Jack Gordon’s review published on Letterboxd:
A single character, observing the time and place around him very, very closely. A potent, well-conceived, thoroughly subjective experience. It achieves a great deal without troubling with the "why" or the "how", and seems to move itself along quite effortlessly. At many points, it could easily have become any film it wanted to become.
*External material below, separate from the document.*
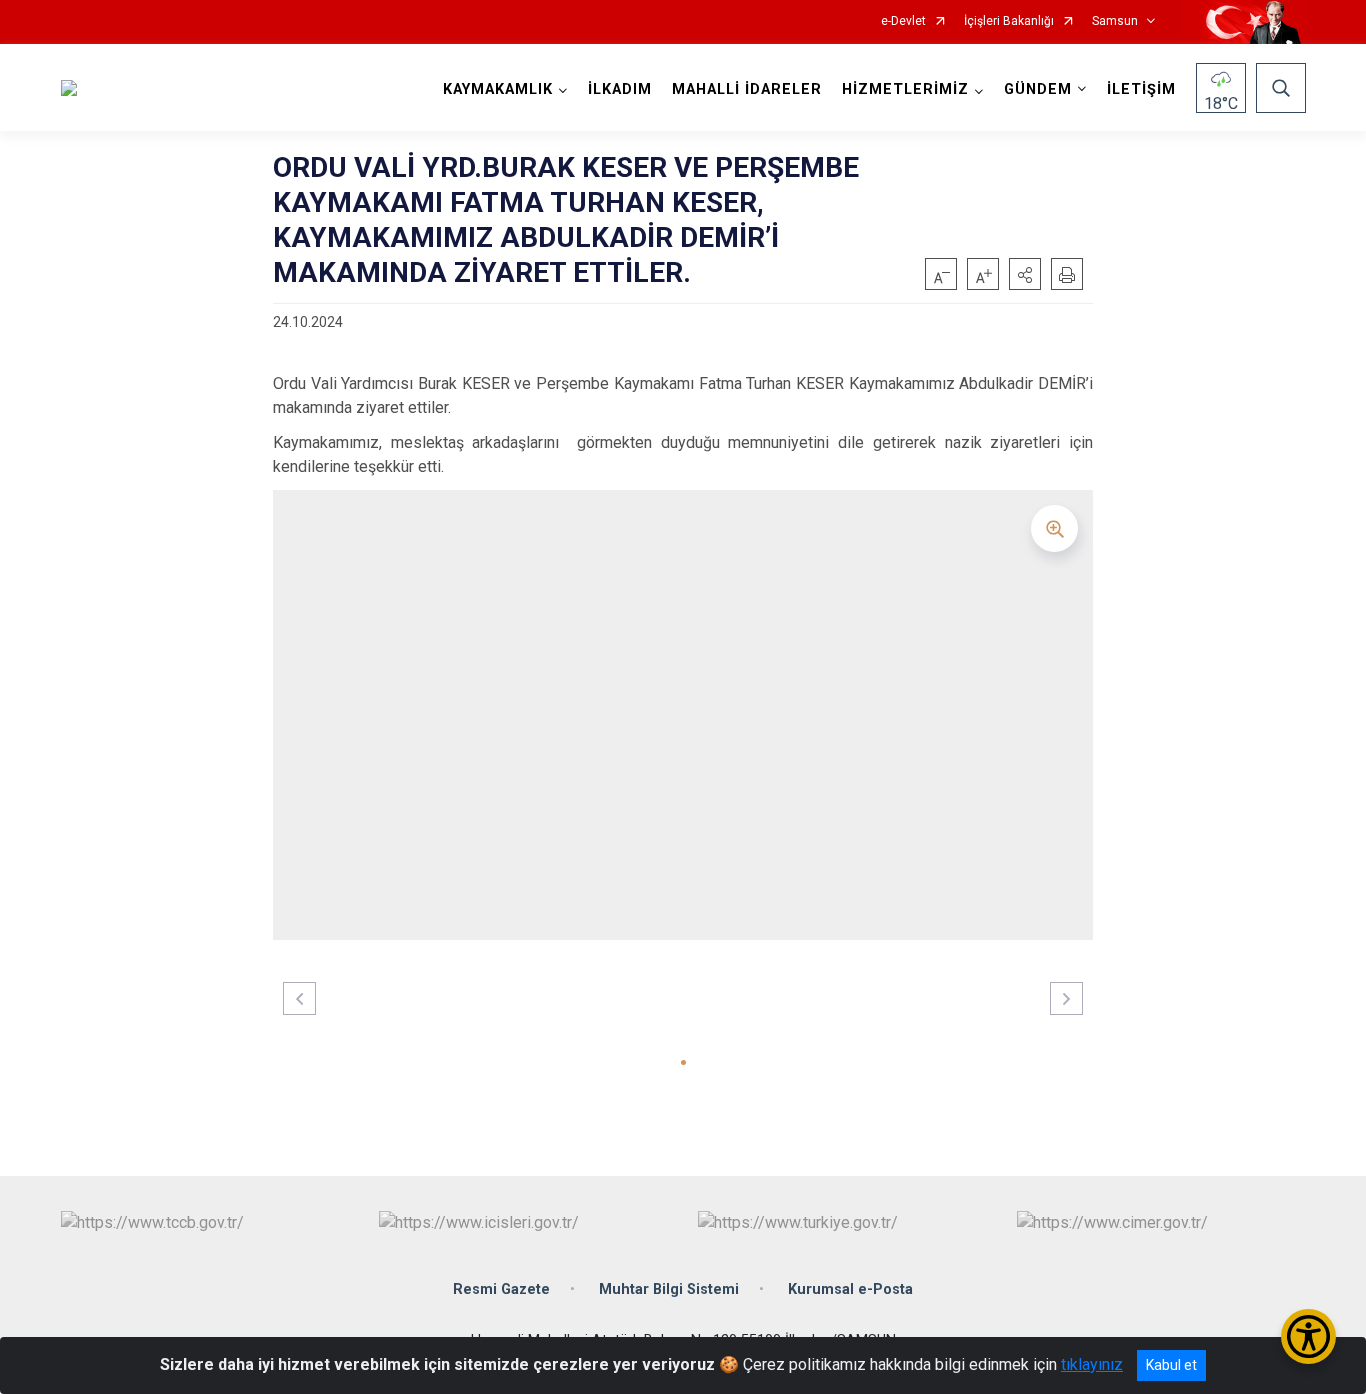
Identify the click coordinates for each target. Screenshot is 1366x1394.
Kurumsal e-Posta (850, 1289)
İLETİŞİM (1141, 89)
This sort of nervous ambiguity works so well in films, and really does pose all kinds of interesting possibilities when approached from within the tighter structures of more literal, story-driven works. Drug use here operates as a very palpable "unknown" for both the characters and the audience, and our shared confusion becomes the very essence of the film. This is what I think these late 60's/early 70's American films are doing so well: they're creating very, very ambiguous landscapes that mean so much, and so little, and that you get lost in. They're all about the process of change, and while The Trip is an extremely literal, pop-cultural example of this, it's plot really isn't so different from The Shooting, which sees a cowboy looking for something out in the desert before going even further out to find it. Pop-culture and genre seem completely interchangeable here, as what these films are really trying to get down to is the single shared narrative of a certain people, at a certain place, at a certain time. The ambiguity we think we're watching is actual ambiguity that we're feeling, and it doesn't leave us after the credits roll. These films are doing something right.